Different salinity tolerance mechanisms in Atlantic and Chesapeake Bay conspecific oysters: glycine betaine and amino acid pool variations

Crassostrea virginica (Gmelin) collected in 1989 from several sites within the Chesapeake Bay have narrower salinity tolerances than conspecific oysters collected in 1989 from several Atlantic coast sites (Georgia to Cape Cod). The basis of this physiological difference appears to be the biochemical mechanisms that control cellular osmolality following salinity stress. When adapted to the same salinity, the amino acid pools of both gill and adductor muscles of Atlantic oysters are larger than those of Bay oysters and different in composition. The Atlantic oyster tissues rely primarily on taurine for salinity tolerance, while the Bay oyster tissues have relatively less taurine, depending instead upon alanine, glycine and proline to adapt to high salinity.
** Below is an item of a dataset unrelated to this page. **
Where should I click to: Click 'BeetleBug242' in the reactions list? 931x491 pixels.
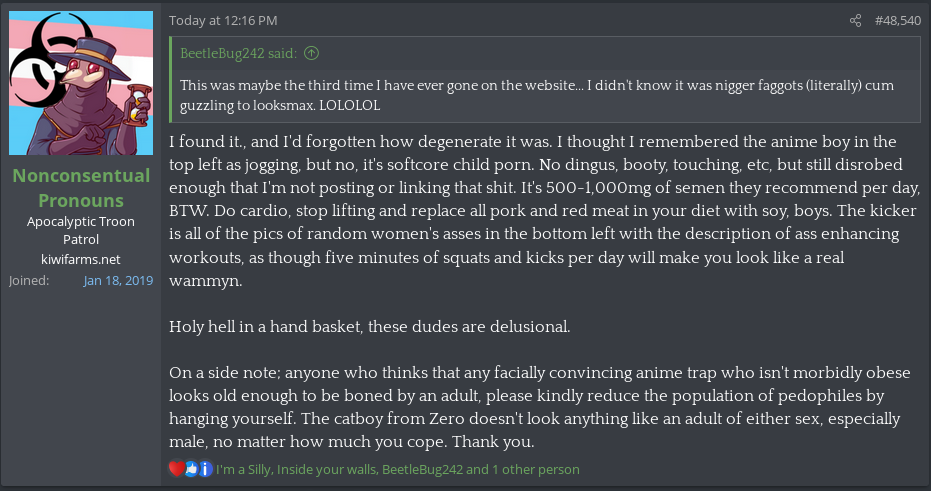pos(421,469)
In addition, Atlantic oyster gill and adductor have ]0 to 25 times the glycine betaine concentrations of these tissues from Bay oysters, depending upon the salinity of acclimation. The betaine concentration varies with salinity in Atlantic oysters, but does not change in Bay oysters. The results suggest that these biochemical differences are the basis of the narrower salinity tolerance in Bay oysters. The biochemical differences may reflect genetic differences between Bay and Atlantic oysters.